Jerry Brown put on a clinic of old-school horse trading last week, as he barnstormed, browbeat, and backroom-dealt the Legislature into passing the biggest gasoline tax increase in California history.
“It helps bring jobs. It helps bring prosperity,” the governor crowed, after a late-night, not-a-vote-to-spare victory. “There’s real money and people can afford it.”
Real money? Sure. Affordable? Well, maybe.
Senate Bill 1, the focus of the governor’s exertions, clocks in at 19,785 words, authorizing $52 billion to be spent over 10 years on deferred highway construction, road repairs, bridge renovations, public transit, bike lanes, pedestrian paths, and a batch of other public-works goodies.
Financed by new taxes and fees that begin November 1, it is roughly estimated to cost the average motorist 10 bucks a month, through a 12-cent-a-gallon increase in the excise tax on gas; a new vehicle registration fee, between $25 and $175, depending on a vehicle’s age; and a 20-cents-a-gallon uptick for diesel fuel.
Oh yeah, taxes and fees go up each year, pegged to inflation.
Santa Barbara’s state senator, Hannah-Beth Jackson, joined Assemblymember Monique Limón and all but two of the Legislature’s other Democrats in voting aye. Jackson said the bill would pay off locally by generating between (a) $150-$300 million for the Highway 101 widening project, and (b) $50-$100 million for the bogged-down proposal for peak-commuting-time rail service.
“The focus in Washington is on programs that help the rich get richer,” she said. “In California, we’re figuring out ways to help us continue to grow economically and to pay as we go.”
Deal goes down. Brown’s politicking delighted fans of Otto von Bismarck’s well-worn dictum, which equates the technique for making laws with that of processing sausage.
Beyond Bismarck, it also called to mind the persuasive talents of Jerry Brown’s father, the late governor Pat Brown, in building vast public-works schemes, including freeways and the State Water Project, in the 1950s and ’60s.
Although Democrats in November won — barely — the required two-thirds majorities in both legislative houses to approve tax increases, passage of SB 1 was by no means a sure thing.
A collection of Democratic centrists, elected since the 2012 advent of the nonpartisan primary system, worried about outrage over tax increases; crucially, Bay Area Senator Steve Glazer, a former ally of Brown’s, demanded a no-strike clause for transit workers, a nonstarter in a labor-backed measure.

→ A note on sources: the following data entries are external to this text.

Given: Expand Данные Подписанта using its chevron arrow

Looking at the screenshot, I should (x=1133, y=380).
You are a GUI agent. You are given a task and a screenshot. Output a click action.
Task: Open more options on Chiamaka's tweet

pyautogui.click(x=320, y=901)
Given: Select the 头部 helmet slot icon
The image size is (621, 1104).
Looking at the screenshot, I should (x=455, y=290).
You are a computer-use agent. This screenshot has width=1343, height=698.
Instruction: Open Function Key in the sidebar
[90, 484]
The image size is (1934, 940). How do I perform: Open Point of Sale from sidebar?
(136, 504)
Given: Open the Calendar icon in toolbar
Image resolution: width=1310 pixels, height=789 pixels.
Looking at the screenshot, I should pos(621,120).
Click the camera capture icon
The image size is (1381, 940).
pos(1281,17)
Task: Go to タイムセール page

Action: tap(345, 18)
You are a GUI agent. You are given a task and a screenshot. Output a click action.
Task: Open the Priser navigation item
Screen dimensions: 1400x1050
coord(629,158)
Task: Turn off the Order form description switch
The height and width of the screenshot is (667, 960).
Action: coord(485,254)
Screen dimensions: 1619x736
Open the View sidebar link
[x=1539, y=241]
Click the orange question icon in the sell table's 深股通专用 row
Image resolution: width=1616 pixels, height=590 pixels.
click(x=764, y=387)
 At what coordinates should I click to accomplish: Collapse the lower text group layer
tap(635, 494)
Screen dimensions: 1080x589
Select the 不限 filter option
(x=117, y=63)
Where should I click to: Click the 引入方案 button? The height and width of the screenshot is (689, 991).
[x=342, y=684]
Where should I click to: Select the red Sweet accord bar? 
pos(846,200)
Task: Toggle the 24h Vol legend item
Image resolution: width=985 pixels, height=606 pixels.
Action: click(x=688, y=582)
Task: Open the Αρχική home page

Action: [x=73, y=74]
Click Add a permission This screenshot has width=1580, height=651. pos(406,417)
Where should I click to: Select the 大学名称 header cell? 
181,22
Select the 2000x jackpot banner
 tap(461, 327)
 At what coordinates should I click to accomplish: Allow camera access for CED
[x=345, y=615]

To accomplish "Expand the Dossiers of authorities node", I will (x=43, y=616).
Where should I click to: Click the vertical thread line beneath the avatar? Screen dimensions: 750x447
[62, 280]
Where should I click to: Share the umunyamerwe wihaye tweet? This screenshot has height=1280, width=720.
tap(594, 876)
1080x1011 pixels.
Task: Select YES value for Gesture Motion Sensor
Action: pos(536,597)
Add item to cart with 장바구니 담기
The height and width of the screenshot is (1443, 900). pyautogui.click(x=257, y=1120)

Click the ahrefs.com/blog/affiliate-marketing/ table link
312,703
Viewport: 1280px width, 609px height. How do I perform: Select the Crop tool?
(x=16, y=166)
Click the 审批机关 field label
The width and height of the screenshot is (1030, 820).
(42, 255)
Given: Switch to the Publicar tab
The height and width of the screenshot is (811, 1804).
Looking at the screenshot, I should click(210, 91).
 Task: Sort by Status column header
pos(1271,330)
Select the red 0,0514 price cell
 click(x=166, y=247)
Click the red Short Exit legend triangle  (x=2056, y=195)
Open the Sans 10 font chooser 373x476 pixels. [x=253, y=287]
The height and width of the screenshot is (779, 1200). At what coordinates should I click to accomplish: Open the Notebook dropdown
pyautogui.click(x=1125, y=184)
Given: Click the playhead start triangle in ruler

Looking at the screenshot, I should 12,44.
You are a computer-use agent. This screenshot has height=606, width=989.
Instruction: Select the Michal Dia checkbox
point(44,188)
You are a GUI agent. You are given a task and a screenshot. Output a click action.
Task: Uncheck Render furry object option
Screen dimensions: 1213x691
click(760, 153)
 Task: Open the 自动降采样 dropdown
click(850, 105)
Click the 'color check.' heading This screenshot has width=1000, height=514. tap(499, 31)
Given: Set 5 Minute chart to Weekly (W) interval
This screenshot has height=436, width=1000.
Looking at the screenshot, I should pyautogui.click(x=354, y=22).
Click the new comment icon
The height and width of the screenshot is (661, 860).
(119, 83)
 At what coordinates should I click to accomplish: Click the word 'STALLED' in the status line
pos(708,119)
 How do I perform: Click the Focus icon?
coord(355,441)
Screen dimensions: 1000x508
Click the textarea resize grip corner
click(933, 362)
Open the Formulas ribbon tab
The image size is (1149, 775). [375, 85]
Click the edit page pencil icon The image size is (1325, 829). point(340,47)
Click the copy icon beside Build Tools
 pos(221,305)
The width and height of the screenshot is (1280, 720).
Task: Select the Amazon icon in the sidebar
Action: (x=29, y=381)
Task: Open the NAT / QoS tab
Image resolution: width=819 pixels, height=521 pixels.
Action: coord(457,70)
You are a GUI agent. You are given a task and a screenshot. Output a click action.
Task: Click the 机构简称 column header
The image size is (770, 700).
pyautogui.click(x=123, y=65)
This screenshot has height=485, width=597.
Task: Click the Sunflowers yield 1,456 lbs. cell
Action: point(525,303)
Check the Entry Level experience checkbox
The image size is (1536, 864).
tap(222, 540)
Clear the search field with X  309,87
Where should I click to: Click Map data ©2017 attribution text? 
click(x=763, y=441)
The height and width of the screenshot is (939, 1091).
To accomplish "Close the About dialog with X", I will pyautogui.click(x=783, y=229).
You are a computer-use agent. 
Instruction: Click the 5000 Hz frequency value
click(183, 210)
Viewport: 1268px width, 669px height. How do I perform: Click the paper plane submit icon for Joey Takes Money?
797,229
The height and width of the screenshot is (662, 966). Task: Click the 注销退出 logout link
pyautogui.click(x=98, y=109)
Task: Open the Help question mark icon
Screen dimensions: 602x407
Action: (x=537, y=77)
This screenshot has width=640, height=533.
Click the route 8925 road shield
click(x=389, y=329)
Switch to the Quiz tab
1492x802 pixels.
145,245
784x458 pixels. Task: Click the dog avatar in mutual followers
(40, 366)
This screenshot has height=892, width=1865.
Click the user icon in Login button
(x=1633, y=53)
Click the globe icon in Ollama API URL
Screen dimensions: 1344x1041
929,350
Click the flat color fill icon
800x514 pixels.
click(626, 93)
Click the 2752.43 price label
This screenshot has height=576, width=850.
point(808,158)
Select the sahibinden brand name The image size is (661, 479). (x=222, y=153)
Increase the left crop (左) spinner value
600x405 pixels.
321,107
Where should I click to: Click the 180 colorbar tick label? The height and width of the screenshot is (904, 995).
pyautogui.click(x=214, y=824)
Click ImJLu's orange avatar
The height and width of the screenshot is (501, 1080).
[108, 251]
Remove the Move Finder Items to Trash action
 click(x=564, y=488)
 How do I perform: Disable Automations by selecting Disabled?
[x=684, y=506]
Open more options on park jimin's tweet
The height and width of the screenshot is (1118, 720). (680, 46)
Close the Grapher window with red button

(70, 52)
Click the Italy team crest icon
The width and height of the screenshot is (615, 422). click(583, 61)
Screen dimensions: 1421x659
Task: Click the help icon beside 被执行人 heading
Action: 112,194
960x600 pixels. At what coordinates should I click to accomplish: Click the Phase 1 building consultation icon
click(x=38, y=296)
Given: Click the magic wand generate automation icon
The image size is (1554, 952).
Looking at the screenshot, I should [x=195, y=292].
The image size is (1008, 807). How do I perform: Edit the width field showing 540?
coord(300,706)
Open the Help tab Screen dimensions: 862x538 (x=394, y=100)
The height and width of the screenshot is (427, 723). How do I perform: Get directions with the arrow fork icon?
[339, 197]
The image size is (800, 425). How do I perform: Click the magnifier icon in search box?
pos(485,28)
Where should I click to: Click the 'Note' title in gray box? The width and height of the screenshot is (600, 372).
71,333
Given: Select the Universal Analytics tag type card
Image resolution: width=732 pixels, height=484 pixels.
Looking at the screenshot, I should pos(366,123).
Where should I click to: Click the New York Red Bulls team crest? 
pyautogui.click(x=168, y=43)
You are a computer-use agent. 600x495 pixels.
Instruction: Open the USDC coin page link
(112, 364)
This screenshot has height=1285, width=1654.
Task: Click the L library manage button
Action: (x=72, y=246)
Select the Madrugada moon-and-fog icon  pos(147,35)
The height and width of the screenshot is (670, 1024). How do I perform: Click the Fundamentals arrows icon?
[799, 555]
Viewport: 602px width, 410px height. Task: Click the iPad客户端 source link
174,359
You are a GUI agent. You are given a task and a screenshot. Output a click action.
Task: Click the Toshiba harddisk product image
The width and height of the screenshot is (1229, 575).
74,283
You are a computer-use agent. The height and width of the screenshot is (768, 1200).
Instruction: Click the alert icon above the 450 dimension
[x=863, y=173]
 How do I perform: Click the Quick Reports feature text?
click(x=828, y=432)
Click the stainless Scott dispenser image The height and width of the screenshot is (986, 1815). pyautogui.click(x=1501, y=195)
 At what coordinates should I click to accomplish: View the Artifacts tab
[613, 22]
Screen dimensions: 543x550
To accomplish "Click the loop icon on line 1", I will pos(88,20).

Brown also faced unanimous resistance from Republicans, plus opposition from agriculture, small-business groups, and some environmentalists, who bitterly objected to a sweetheart deal with truckers.
Pushing against a self-imposed deadline that happened to coincide with his 79th birthday, Brown and Democratic leaders assembled a big-business/big-labor coalition that produced a TV and social media campaign to pressure wavering moderate Democrats, plus a string of big rallies in key districts.
At the same time, he met behind closed doors with individuals and interest groups, who won crucial cozy accommodations:
• Republican Senator Anthony Cannella of Ceres got a $400 million earmark extending commuter rail between his Central Valley district and the Bay Area. The only yes-vote GOP member, his backing was determinative because of Glazer’s opposition.
• Gaining political cover, Democratic moderates in the San Joaquin Valley and Inland Empire won pet-project funding, ranging from a UC Merced connector road to far-flung road repairs in Riverside County.
• Trucking industry lobbyists, stung by the diesel tax hike, in return secured a loophole exempting many trucks from tough new regulations on greenhouse-gas emissions.
When his term ends in 2019, Brown plans to head for his Colusa County ranch while most of his Democratic colleagues will still be facing voters.
“The Democratic Party is the party of doing things,” he declared after his “What, me worry?” triumph last Thursday night.
At what political cost remains to be seen.